Stride-Based Cybersecurity Risk Modeling of Dimse Dicom Connections to the Treatment Planning System
Abstract
Purpose
Radiation therapy treatment planning systems (TPS) rely on multiple DICOM DIMSE connections to exchange imaging, structure, plan, and dose data with upstream and downstream clinical systems. While standards exist for secure DICOM communication, there remains limited implementation-specific guidance for evaluating cybersecurity risks across these connections in real clinical workflows. This work applies structured threat modeling to characterize cybersecurity risks associated with DIMSE DICOM data flows connected to the TPS.
Methods
The RT Systems Engineering Council conducted a multi-institutional, multi-vendor STRIDE-based threat modeling effort focused on DIMSE DICOM connections involving the treatment planning system. Over three months, subject-matter experts from vendor and clinical backgrounds systematically decomposed TPS-related DICOM workflows into functional connection types (e.g., simulator-to-TPS, PACS-to-TPS, TPS-to-treatment delivery, and TPS-to-auxiliary systems). For each connection, threats were identified across STRIDE categories and scored using a TG-100–inspired framework incorporating occurrence, severity, and detectability. Worst-case scenarios and realistic attack vectors were documented, along with candidate mitigation strategies compatible with current clinical environments.
Results
Risk profiles varied substantially across DIMSE connections. TPS-to-treatment delivery pathways demonstrated the highest combined risk due to high severity and limited detectability of tampering or spoofing events.
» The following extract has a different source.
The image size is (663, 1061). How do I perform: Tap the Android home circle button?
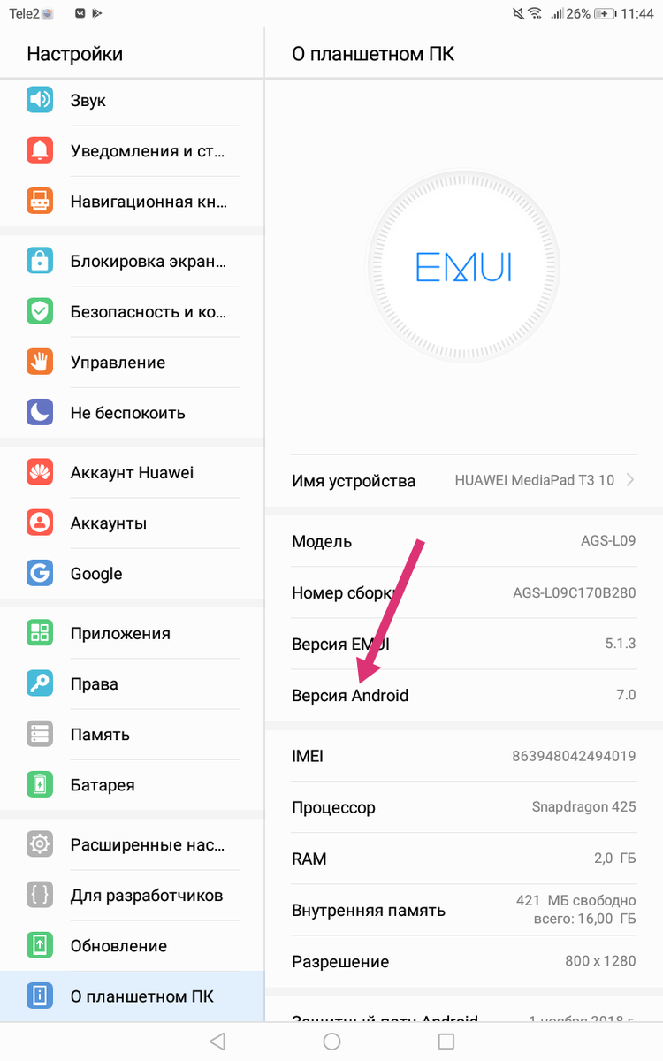[x=332, y=1041]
Image ingestion pathways showed elevated risk for data corruption and information disclosure, while downstream QA and auxiliary workflows primarily presented operational disruption risks. Common vulnerabilities included lack of authentication, limited transport encryption, and insufficient transfer verification.
Conclusion
STRIDE-based modeling provides a practical, workflow-grounded approach for prioritizing cybersecurity risks in DIMSE DICOM-based radiation therapy systems. This analysis highlights where engineering controls can most effectively reduce patient safety and operational risk and establishes a foundation for implementation-focused guidance and reference solutions for vendors and clinics.